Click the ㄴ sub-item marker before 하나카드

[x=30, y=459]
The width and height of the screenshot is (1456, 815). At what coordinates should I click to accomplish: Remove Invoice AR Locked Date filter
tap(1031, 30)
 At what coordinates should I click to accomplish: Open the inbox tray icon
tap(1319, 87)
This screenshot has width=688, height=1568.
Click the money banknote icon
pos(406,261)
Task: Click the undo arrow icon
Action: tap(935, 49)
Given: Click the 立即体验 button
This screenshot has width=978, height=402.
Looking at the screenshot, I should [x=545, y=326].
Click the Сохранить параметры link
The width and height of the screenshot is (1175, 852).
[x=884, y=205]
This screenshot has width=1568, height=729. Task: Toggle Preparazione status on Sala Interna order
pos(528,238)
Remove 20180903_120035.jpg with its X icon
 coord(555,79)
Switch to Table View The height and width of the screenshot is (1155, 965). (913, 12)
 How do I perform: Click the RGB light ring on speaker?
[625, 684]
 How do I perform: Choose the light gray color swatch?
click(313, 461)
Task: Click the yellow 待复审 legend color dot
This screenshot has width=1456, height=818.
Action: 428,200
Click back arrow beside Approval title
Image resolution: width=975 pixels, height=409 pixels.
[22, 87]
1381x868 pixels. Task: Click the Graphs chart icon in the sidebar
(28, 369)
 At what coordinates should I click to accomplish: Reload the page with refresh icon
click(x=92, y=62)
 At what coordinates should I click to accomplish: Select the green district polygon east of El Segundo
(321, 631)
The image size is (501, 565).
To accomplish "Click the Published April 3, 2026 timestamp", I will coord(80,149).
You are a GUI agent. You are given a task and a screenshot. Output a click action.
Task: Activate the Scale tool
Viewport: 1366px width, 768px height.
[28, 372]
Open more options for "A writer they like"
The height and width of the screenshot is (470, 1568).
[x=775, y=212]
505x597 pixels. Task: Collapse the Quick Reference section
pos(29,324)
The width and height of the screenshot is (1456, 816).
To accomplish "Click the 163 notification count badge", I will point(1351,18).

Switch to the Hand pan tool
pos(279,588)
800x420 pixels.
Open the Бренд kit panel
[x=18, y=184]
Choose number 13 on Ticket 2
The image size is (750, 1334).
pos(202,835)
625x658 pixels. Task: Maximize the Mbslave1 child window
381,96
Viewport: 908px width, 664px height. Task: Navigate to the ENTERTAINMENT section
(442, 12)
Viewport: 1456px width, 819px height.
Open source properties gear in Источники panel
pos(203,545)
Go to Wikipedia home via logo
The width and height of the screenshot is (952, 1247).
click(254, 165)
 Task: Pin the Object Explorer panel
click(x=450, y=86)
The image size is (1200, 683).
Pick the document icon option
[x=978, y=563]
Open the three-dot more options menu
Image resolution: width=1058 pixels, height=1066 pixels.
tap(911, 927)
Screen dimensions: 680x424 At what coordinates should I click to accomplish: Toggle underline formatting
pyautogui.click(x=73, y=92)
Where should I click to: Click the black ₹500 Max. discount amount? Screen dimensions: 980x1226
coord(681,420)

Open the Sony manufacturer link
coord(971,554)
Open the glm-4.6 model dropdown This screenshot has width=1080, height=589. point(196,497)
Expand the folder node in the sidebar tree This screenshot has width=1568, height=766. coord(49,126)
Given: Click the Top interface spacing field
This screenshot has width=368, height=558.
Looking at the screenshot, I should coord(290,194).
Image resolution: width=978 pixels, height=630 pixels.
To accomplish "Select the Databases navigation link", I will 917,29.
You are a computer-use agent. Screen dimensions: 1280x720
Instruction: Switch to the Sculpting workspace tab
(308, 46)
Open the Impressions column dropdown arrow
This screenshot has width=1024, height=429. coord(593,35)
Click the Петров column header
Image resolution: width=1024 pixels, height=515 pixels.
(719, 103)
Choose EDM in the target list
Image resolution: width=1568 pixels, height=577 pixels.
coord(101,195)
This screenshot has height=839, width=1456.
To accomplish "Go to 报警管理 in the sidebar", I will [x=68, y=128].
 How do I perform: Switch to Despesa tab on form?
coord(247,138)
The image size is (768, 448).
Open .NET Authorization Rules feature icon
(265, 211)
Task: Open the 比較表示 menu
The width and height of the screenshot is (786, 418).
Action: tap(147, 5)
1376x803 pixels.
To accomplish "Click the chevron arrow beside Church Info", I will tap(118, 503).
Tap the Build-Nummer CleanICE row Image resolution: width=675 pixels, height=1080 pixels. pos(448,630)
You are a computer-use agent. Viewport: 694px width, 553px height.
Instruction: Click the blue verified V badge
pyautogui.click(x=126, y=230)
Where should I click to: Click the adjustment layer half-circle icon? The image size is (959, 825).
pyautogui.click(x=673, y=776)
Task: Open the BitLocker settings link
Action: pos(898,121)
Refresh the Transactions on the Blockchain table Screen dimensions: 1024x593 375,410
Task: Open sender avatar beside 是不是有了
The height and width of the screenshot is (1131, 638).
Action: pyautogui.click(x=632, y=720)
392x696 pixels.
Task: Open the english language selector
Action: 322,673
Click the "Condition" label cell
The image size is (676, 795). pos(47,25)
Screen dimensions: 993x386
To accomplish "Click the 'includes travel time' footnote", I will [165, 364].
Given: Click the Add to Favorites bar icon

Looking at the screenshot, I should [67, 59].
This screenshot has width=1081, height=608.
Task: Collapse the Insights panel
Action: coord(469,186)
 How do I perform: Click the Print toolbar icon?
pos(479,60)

····················

_Set problem_
Reproduce all of the material above, unchanged and in the same order, from the first line to the last.

_Answer to this task_
Click the ㄴ sub-item marker before 하나카드

[x=30, y=459]
The width and height of the screenshot is (1456, 815). At what coordinates should I click to accomplish: Remove Invoice AR Locked Date filter
tap(1031, 30)
 At what coordinates should I click to accomplish: Open the inbox tray icon
tap(1319, 87)
This screenshot has width=688, height=1568.
Click the money banknote icon
pos(406,261)
Task: Click the undo arrow icon
Action: tap(935, 49)
Given: Click the 立即体验 button
This screenshot has width=978, height=402.
Looking at the screenshot, I should [x=545, y=326].
Click the Сохранить параметры link
The width and height of the screenshot is (1175, 852).
[x=884, y=205]
This screenshot has width=1568, height=729. Task: Toggle Preparazione status on Sala Interna order
pos(528,238)
Remove 20180903_120035.jpg with its X icon
 coord(555,79)
Switch to Table View The height and width of the screenshot is (1155, 965). (913, 12)
 How do I perform: Click the RGB light ring on speaker?
[625, 684]
 How do I perform: Choose the light gray color swatch?
click(313, 461)
Task: Click the yellow 待复审 legend color dot
This screenshot has width=1456, height=818.
Action: 428,200
Click back arrow beside Approval title
Image resolution: width=975 pixels, height=409 pixels.
[22, 87]
1381x868 pixels. Task: Click the Graphs chart icon in the sidebar
(28, 369)
 At what coordinates should I click to accomplish: Reload the page with refresh icon
click(x=92, y=62)
 At what coordinates should I click to accomplish: Select the green district polygon east of El Segundo
(321, 631)
The image size is (501, 565).
To accomplish "Click the Published April 3, 2026 timestamp", I will coord(80,149).
You are a GUI agent. You are given a task and a screenshot. Output a click action.
Task: Activate the Scale tool
Viewport: 1366px width, 768px height.
[28, 372]
Open more options for "A writer they like"
The height and width of the screenshot is (470, 1568).
[x=775, y=212]
505x597 pixels. Task: Collapse the Quick Reference section
pos(29,324)
The width and height of the screenshot is (1456, 816).
To accomplish "Click the 163 notification count badge", I will point(1351,18).

Switch to the Hand pan tool
pos(279,588)
800x420 pixels.
Open the Бренд kit panel
[x=18, y=184]
Choose number 13 on Ticket 2
The image size is (750, 1334).
pos(202,835)
625x658 pixels. Task: Maximize the Mbslave1 child window
381,96
Viewport: 908px width, 664px height. Task: Navigate to the ENTERTAINMENT section
(442, 12)
Viewport: 1456px width, 819px height.
Open source properties gear in Источники panel
pos(203,545)
Go to Wikipedia home via logo
The width and height of the screenshot is (952, 1247).
click(254, 165)
 Task: Pin the Object Explorer panel
click(x=450, y=86)
The image size is (1200, 683).
Pick the document icon option
[x=978, y=563]
Open the three-dot more options menu
Image resolution: width=1058 pixels, height=1066 pixels.
tap(911, 927)
Screen dimensions: 680x424 At what coordinates should I click to accomplish: Toggle underline formatting
pyautogui.click(x=73, y=92)
Where should I click to: Click the black ₹500 Max. discount amount? Screen dimensions: 980x1226
coord(681,420)

Open the Sony manufacturer link
coord(971,554)
Open the glm-4.6 model dropdown This screenshot has width=1080, height=589. point(196,497)
Expand the folder node in the sidebar tree This screenshot has width=1568, height=766. coord(49,126)
Given: Click the Top interface spacing field
This screenshot has width=368, height=558.
Looking at the screenshot, I should coord(290,194).
Image resolution: width=978 pixels, height=630 pixels.
To accomplish "Select the Databases navigation link", I will 917,29.
You are a computer-use agent. Screen dimensions: 1280x720
Instruction: Switch to the Sculpting workspace tab
(308, 46)
Open the Impressions column dropdown arrow
This screenshot has width=1024, height=429. coord(593,35)
Click the Петров column header
Image resolution: width=1024 pixels, height=515 pixels.
(719, 103)
Choose EDM in the target list
Image resolution: width=1568 pixels, height=577 pixels.
coord(101,195)
This screenshot has height=839, width=1456.
To accomplish "Go to 报警管理 in the sidebar", I will [x=68, y=128].
 How do I perform: Switch to Despesa tab on form?
coord(247,138)
The image size is (768, 448).
Open .NET Authorization Rules feature icon
(265, 211)
Task: Open the 比較表示 menu
The width and height of the screenshot is (786, 418).
Action: tap(147, 5)
1376x803 pixels.
To accomplish "Click the chevron arrow beside Church Info", I will tap(118, 503).
Tap the Build-Nummer CleanICE row Image resolution: width=675 pixels, height=1080 pixels. pos(448,630)
You are a computer-use agent. Viewport: 694px width, 553px height.
Instruction: Click the blue verified V badge
pyautogui.click(x=126, y=230)
Where should I click to: Click the adjustment layer half-circle icon? The image size is (959, 825).
pyautogui.click(x=673, y=776)
Task: Open the BitLocker settings link
Action: pos(898,121)
Refresh the Transactions on the Blockchain table Screen dimensions: 1024x593 375,410
Task: Open sender avatar beside 是不是有了
The height and width of the screenshot is (1131, 638).
Action: pyautogui.click(x=632, y=720)
392x696 pixels.
Task: Open the english language selector
Action: 322,673
Click the "Condition" label cell
The image size is (676, 795). pos(47,25)
Screen dimensions: 993x386
To accomplish "Click the 'includes travel time' footnote", I will [165, 364].
Given: Click the Add to Favorites bar icon

Looking at the screenshot, I should [67, 59].
This screenshot has width=1081, height=608.
Task: Collapse the Insights panel
Action: coord(469,186)
 How do I perform: Click the Print toolbar icon?
pos(479,60)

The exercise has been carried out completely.